Hopfield network energy

If the connections are symmetric, there is a global Energy function (also called the "discontent" function), which is minimized by the network's dynamics. Often Hopfield network is used to refer explicitly to the network where the connections are symmetric.
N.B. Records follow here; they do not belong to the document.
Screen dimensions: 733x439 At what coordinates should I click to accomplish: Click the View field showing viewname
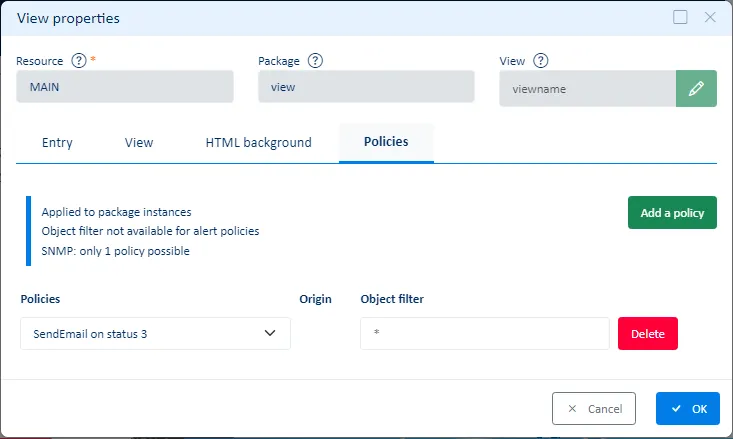(x=587, y=88)
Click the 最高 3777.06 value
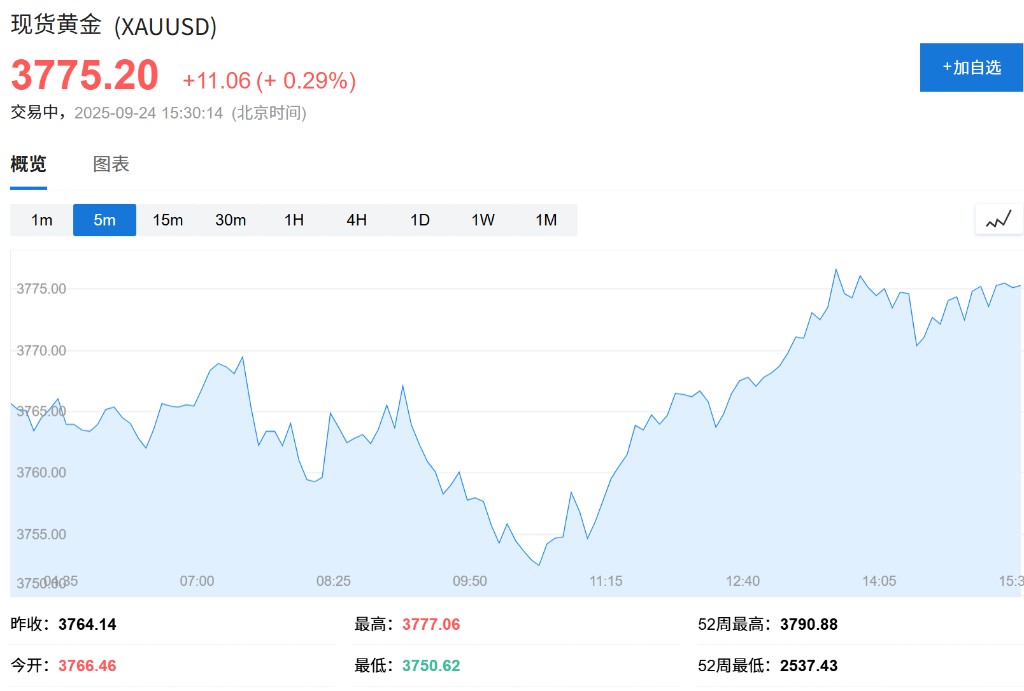 pyautogui.click(x=431, y=625)
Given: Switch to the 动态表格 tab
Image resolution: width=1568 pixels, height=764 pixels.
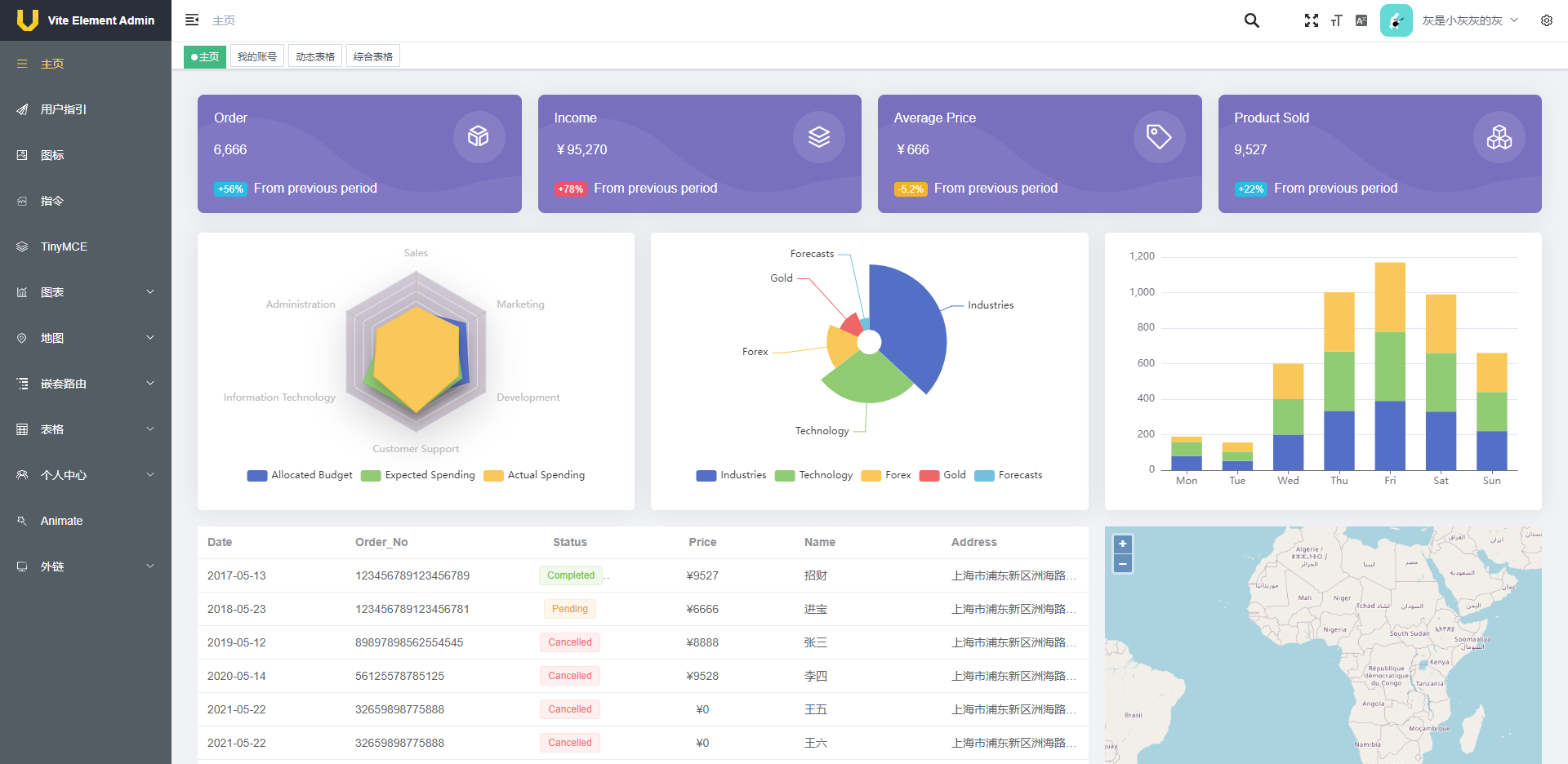Looking at the screenshot, I should coord(315,56).
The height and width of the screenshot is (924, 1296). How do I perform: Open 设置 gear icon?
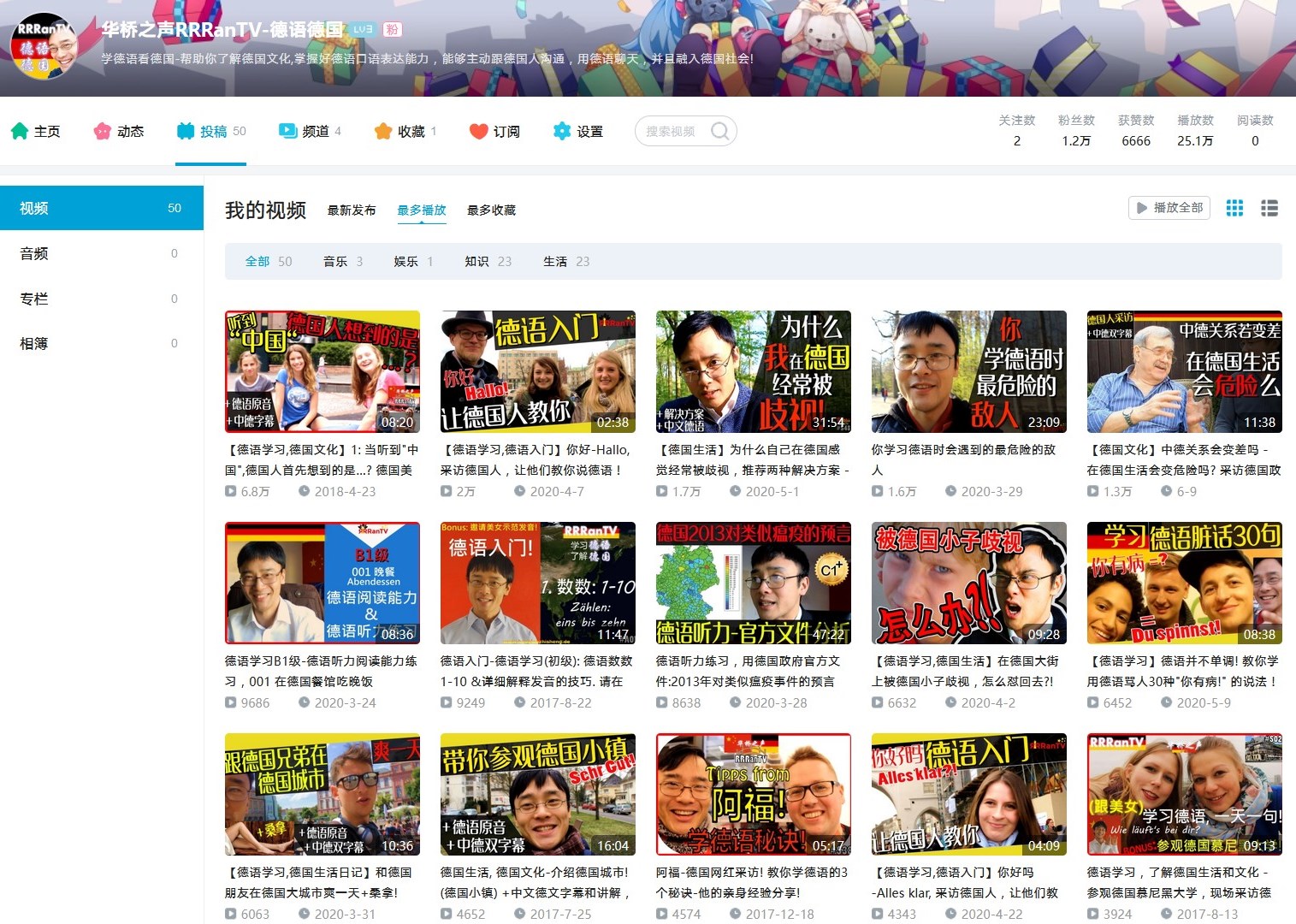pos(561,131)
It is

$E[\mathbf{S}(t)] = -\frac{1}{2}\sum\limits_{j,i} S_i(t) J_{ij}S_j(t) + \sum\limits_i S_i (t) T_i$

where $\mathbf{S}(t)$ is the vector of neuron states (either +1 or -1), $J_{ij}$ are the interaction energies (synaptic strengths), and $T_i = 2\theta_i - \sum\limits_{i\neq j} J_{ij}$ , where $\theta_i$ is a constant. $T_i$ is the activation threshold of neuron $i$ .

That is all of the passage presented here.